TASK: Copy out the data below line for line, keeping every character, space, and punctuation mark unchanged.

EXCERPTED RECORDS:

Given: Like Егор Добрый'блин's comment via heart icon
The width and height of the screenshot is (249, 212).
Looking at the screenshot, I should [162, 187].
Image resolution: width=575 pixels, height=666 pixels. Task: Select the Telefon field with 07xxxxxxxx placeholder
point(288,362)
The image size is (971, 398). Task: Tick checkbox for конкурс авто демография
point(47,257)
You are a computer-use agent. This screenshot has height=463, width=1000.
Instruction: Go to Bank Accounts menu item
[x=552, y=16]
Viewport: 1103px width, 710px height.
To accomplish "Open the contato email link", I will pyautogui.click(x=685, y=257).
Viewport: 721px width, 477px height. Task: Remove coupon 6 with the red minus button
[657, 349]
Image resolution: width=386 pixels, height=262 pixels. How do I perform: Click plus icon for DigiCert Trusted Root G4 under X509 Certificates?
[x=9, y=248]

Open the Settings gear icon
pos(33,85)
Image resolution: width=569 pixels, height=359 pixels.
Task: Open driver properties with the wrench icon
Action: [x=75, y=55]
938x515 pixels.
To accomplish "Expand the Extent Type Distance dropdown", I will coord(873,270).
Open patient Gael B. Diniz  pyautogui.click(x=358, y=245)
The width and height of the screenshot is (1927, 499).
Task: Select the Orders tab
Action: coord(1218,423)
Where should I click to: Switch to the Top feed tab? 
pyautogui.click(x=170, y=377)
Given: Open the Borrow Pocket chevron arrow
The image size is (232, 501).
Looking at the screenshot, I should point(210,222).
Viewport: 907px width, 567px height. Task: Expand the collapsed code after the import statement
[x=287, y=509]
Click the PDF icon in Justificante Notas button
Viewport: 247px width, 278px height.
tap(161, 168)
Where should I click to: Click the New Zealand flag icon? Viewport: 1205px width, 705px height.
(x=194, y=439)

ANSWER:
Given: Like Егор Добрый'блин's comment via heart icon
The width and height of the screenshot is (249, 212).
Looking at the screenshot, I should [162, 187].
Image resolution: width=575 pixels, height=666 pixels. Task: Select the Telefon field with 07xxxxxxxx placeholder
point(288,362)
The image size is (971, 398). Task: Tick checkbox for конкурс авто демография
point(47,257)
You are a computer-use agent. This screenshot has height=463, width=1000.
Instruction: Go to Bank Accounts menu item
[x=552, y=16]
Viewport: 1103px width, 710px height.
To accomplish "Open the contato email link", I will pyautogui.click(x=685, y=257).
Viewport: 721px width, 477px height. Task: Remove coupon 6 with the red minus button
[657, 349]
Image resolution: width=386 pixels, height=262 pixels. How do I perform: Click plus icon for DigiCert Trusted Root G4 under X509 Certificates?
[x=9, y=248]

Open the Settings gear icon
pos(33,85)
Image resolution: width=569 pixels, height=359 pixels.
Task: Open driver properties with the wrench icon
Action: [x=75, y=55]
938x515 pixels.
To accomplish "Expand the Extent Type Distance dropdown", I will coord(873,270).
Open patient Gael B. Diniz  pyautogui.click(x=358, y=245)
The width and height of the screenshot is (1927, 499).
Task: Select the Orders tab
Action: coord(1218,423)
Where should I click to: Switch to the Top feed tab? 
pyautogui.click(x=170, y=377)
Given: Open the Borrow Pocket chevron arrow
The image size is (232, 501).
Looking at the screenshot, I should point(210,222).
Viewport: 907px width, 567px height. Task: Expand the collapsed code after the import statement
[x=287, y=509]
Click the PDF icon in Justificante Notas button
Viewport: 247px width, 278px height.
tap(161, 168)
Where should I click to: Click the New Zealand flag icon? Viewport: 1205px width, 705px height.
(x=194, y=439)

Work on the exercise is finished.